## [The request]
Copy out all of the lines below verbatim, from first to last.

>> BEGIN Materials provided

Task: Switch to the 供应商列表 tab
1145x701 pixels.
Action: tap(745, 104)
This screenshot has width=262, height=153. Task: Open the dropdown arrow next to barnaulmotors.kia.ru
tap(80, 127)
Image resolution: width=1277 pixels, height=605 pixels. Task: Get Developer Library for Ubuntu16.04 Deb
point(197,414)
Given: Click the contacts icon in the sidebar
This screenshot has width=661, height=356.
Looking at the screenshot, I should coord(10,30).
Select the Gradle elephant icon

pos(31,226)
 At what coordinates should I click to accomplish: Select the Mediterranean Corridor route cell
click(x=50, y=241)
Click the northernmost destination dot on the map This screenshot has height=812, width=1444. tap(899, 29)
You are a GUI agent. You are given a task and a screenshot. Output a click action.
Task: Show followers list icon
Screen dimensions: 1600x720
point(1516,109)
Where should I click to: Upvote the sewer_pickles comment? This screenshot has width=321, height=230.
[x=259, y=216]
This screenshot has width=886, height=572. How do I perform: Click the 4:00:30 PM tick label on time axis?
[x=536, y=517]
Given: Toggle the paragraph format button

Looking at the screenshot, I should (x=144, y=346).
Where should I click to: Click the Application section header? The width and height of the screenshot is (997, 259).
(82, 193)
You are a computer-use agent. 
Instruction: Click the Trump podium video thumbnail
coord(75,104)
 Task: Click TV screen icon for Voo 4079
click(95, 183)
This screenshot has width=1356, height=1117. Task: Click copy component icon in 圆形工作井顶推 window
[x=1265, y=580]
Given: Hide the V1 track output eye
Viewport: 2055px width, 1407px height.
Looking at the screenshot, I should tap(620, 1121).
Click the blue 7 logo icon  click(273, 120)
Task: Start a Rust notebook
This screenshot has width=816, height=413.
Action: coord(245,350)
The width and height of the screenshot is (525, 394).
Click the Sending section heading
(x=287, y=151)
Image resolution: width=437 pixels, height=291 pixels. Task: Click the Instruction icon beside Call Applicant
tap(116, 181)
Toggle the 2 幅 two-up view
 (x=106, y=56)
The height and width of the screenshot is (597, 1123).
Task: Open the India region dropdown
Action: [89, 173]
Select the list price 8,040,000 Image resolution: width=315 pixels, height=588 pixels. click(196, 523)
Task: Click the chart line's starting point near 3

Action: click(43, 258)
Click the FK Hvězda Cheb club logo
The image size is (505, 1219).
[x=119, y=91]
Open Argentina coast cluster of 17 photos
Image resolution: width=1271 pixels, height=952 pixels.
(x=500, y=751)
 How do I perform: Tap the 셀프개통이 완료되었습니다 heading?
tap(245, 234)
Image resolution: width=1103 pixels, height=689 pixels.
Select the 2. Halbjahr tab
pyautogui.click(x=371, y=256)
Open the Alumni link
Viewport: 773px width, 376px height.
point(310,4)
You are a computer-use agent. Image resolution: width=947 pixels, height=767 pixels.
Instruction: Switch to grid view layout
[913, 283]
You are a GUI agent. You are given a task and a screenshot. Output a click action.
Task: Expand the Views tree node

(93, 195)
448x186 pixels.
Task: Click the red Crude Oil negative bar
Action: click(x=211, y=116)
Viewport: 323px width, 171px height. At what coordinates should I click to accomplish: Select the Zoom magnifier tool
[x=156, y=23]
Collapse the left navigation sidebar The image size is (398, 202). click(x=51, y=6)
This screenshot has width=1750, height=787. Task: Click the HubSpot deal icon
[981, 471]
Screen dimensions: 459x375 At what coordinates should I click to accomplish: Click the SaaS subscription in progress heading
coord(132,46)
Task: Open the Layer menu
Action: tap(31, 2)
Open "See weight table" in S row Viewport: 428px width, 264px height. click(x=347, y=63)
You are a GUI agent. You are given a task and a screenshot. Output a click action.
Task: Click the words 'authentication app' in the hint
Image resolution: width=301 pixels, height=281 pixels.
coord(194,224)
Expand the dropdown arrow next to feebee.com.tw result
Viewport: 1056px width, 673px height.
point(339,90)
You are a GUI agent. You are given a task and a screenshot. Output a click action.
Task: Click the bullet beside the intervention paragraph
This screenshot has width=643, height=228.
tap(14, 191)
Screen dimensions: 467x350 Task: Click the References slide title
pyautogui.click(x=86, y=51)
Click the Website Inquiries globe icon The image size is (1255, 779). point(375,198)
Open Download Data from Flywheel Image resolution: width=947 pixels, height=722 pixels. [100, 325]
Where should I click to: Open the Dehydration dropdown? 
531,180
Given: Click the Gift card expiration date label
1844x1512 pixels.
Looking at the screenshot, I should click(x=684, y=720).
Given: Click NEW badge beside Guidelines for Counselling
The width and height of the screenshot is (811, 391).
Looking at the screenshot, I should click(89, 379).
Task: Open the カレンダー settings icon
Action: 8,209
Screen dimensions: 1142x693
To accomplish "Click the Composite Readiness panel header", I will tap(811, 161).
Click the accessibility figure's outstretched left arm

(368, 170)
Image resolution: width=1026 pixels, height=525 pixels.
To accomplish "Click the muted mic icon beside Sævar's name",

>> END Materials provided

## [Worked solution]
Task: Switch to the 供应商列表 tab
1145x701 pixels.
Action: tap(745, 104)
This screenshot has width=262, height=153. Task: Open the dropdown arrow next to barnaulmotors.kia.ru
tap(80, 127)
Image resolution: width=1277 pixels, height=605 pixels. Task: Get Developer Library for Ubuntu16.04 Deb
point(197,414)
Given: Click the contacts icon in the sidebar
This screenshot has width=661, height=356.
Looking at the screenshot, I should coord(10,30).
Select the Gradle elephant icon

pos(31,226)
 At what coordinates should I click to accomplish: Select the Mediterranean Corridor route cell
click(x=50, y=241)
Click the northernmost destination dot on the map This screenshot has height=812, width=1444. tap(899, 29)
You are a GUI agent. You are given a task and a screenshot. Output a click action.
Task: Show followers list icon
Screen dimensions: 1600x720
point(1516,109)
Where should I click to: Upvote the sewer_pickles comment? This screenshot has width=321, height=230.
[x=259, y=216]
This screenshot has width=886, height=572. How do I perform: Click the 4:00:30 PM tick label on time axis?
[x=536, y=517]
Given: Toggle the paragraph format button

Looking at the screenshot, I should (x=144, y=346).
Where should I click to: Click the Application section header? The width and height of the screenshot is (997, 259).
(82, 193)
You are a computer-use agent. 
Instruction: Click the Trump podium video thumbnail
coord(75,104)
 Task: Click TV screen icon for Voo 4079
click(95, 183)
This screenshot has width=1356, height=1117. Task: Click copy component icon in 圆形工作井顶推 window
[x=1265, y=580]
Given: Hide the V1 track output eye
Viewport: 2055px width, 1407px height.
Looking at the screenshot, I should tap(620, 1121).
Click the blue 7 logo icon  click(273, 120)
Task: Start a Rust notebook
This screenshot has width=816, height=413.
Action: coord(245,350)
The width and height of the screenshot is (525, 394).
Click the Sending section heading
(x=287, y=151)
Image resolution: width=437 pixels, height=291 pixels. Task: Click the Instruction icon beside Call Applicant
tap(116, 181)
Toggle the 2 幅 two-up view
 (x=106, y=56)
The height and width of the screenshot is (597, 1123).
Task: Open the India region dropdown
Action: [89, 173]
Select the list price 8,040,000 Image resolution: width=315 pixels, height=588 pixels. click(196, 523)
Task: Click the chart line's starting point near 3

Action: click(43, 258)
Click the FK Hvězda Cheb club logo
The image size is (505, 1219).
[x=119, y=91]
Open Argentina coast cluster of 17 photos
Image resolution: width=1271 pixels, height=952 pixels.
(x=500, y=751)
 How do I perform: Tap the 셀프개통이 완료되었습니다 heading?
tap(245, 234)
Image resolution: width=1103 pixels, height=689 pixels.
Select the 2. Halbjahr tab
pyautogui.click(x=371, y=256)
Open the Alumni link
Viewport: 773px width, 376px height.
point(310,4)
You are a computer-use agent. Image resolution: width=947 pixels, height=767 pixels.
Instruction: Switch to grid view layout
[913, 283]
You are a GUI agent. You are given a task and a screenshot. Output a click action.
Task: Expand the Views tree node

(93, 195)
448x186 pixels.
Task: Click the red Crude Oil negative bar
Action: click(x=211, y=116)
Viewport: 323px width, 171px height. At what coordinates should I click to accomplish: Select the Zoom magnifier tool
[x=156, y=23]
Collapse the left navigation sidebar The image size is (398, 202). click(x=51, y=6)
This screenshot has width=1750, height=787. Task: Click the HubSpot deal icon
[981, 471]
Screen dimensions: 459x375 At what coordinates should I click to accomplish: Click the SaaS subscription in progress heading
coord(132,46)
Task: Open the Layer menu
Action: tap(31, 2)
Open "See weight table" in S row Viewport: 428px width, 264px height. click(x=347, y=63)
You are a GUI agent. You are given a task and a screenshot. Output a click action.
Task: Click the words 'authentication app' in the hint
Image resolution: width=301 pixels, height=281 pixels.
coord(194,224)
Expand the dropdown arrow next to feebee.com.tw result
Viewport: 1056px width, 673px height.
point(339,90)
You are a GUI agent. You are given a task and a screenshot. Output a click action.
Task: Click the bullet beside the intervention paragraph
This screenshot has width=643, height=228.
tap(14, 191)
Screen dimensions: 467x350 Task: Click the References slide title
pyautogui.click(x=86, y=51)
Click the Website Inquiries globe icon The image size is (1255, 779). point(375,198)
Open Download Data from Flywheel Image resolution: width=947 pixels, height=722 pixels. [100, 325]
Where should I click to: Open the Dehydration dropdown? 
531,180
Given: Click the Gift card expiration date label
1844x1512 pixels.
Looking at the screenshot, I should click(x=684, y=720).
Given: Click NEW badge beside Guidelines for Counselling
The width and height of the screenshot is (811, 391).
Looking at the screenshot, I should click(89, 379).
Task: Open the カレンダー settings icon
Action: 8,209
Screen dimensions: 1142x693
To accomplish "Click the Composite Readiness panel header", I will tap(811, 161).
Click the accessibility figure's outstretched left arm

(368, 170)
Image resolution: width=1026 pixels, height=525 pixels.
To accomplish "Click the muted mic icon beside Sævar's name",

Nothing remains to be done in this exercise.